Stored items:

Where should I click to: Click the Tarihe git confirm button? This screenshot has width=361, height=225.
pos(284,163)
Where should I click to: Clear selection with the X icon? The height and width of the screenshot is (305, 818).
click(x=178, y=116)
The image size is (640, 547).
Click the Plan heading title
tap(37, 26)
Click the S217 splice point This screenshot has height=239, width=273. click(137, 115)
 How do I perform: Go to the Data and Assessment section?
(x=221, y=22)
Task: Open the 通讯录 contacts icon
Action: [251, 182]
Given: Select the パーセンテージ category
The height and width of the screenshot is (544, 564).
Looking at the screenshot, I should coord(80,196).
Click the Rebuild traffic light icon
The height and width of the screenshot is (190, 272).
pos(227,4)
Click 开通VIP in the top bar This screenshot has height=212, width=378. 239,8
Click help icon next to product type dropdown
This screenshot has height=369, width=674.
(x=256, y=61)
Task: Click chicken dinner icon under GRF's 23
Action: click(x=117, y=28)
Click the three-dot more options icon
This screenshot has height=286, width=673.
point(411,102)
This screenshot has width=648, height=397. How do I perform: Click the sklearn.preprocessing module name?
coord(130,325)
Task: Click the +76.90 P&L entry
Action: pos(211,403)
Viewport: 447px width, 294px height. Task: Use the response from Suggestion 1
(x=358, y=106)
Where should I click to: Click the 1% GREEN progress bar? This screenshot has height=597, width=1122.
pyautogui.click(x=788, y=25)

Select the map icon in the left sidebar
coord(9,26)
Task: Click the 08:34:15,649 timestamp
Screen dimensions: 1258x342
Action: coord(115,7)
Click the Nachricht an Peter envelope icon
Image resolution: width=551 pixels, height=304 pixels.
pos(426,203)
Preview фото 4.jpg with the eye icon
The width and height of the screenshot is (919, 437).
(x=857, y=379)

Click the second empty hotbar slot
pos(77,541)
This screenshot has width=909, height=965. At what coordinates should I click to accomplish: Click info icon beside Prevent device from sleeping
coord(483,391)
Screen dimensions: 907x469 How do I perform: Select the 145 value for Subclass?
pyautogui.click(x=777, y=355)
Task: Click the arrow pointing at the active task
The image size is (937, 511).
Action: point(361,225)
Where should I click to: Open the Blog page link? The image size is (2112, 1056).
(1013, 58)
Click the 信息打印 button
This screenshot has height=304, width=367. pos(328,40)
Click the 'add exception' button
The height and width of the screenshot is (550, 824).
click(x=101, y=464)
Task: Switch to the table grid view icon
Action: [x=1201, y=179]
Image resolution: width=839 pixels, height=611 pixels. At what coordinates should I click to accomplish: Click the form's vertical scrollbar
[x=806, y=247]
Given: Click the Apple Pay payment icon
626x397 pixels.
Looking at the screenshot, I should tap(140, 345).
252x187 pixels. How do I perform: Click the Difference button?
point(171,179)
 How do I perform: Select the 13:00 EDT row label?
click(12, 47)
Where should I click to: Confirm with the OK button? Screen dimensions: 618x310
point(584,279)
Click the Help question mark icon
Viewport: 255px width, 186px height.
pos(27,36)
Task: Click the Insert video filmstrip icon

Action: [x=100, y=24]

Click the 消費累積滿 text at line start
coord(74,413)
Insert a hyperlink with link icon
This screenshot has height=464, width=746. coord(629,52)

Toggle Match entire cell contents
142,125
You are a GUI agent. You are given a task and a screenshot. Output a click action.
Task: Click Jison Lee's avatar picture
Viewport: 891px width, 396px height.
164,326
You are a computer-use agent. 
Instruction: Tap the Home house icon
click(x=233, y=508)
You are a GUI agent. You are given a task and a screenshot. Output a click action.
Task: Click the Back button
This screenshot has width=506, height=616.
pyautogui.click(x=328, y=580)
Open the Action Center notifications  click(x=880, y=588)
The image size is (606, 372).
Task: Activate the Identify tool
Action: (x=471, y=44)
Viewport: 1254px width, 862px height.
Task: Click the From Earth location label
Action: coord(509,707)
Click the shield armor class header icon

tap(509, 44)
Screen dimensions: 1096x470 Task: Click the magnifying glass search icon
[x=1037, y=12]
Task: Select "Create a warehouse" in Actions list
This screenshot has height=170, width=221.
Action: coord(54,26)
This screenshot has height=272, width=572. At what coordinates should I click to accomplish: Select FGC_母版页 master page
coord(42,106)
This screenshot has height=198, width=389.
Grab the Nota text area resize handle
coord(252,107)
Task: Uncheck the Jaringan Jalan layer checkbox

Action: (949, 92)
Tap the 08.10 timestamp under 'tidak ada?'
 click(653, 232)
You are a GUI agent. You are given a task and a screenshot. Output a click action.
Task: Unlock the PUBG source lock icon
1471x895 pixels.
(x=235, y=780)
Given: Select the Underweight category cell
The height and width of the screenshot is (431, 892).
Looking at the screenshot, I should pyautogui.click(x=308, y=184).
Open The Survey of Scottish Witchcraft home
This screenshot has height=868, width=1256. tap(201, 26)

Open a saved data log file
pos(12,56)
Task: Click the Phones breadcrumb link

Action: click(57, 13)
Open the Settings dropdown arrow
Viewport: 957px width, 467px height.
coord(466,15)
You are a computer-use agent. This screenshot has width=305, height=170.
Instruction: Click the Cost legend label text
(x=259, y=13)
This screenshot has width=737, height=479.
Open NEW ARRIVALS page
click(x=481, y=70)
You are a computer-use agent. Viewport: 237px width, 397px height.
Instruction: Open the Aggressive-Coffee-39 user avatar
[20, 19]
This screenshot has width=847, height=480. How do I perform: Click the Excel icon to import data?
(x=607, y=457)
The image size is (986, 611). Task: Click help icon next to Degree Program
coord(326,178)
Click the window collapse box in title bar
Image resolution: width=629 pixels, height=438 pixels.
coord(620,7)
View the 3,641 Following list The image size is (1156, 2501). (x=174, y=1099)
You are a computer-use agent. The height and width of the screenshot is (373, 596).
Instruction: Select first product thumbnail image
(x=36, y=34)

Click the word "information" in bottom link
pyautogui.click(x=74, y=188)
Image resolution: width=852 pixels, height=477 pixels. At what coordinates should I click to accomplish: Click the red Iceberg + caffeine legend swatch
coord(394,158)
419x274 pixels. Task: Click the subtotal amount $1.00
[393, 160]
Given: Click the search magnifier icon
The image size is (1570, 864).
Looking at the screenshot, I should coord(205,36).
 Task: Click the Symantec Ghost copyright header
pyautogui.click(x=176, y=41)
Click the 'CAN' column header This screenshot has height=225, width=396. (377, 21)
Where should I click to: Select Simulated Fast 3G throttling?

> _WHAT TO PRODUCE_:
Go through the entries and return each line where the word "list" appears.

> _SOLUTION FOR THIS EXERCISE_:
Task: Select "Create a warehouse" in Actions list
View the 3,641 Following list The image size is (1156, 2501). (x=174, y=1099)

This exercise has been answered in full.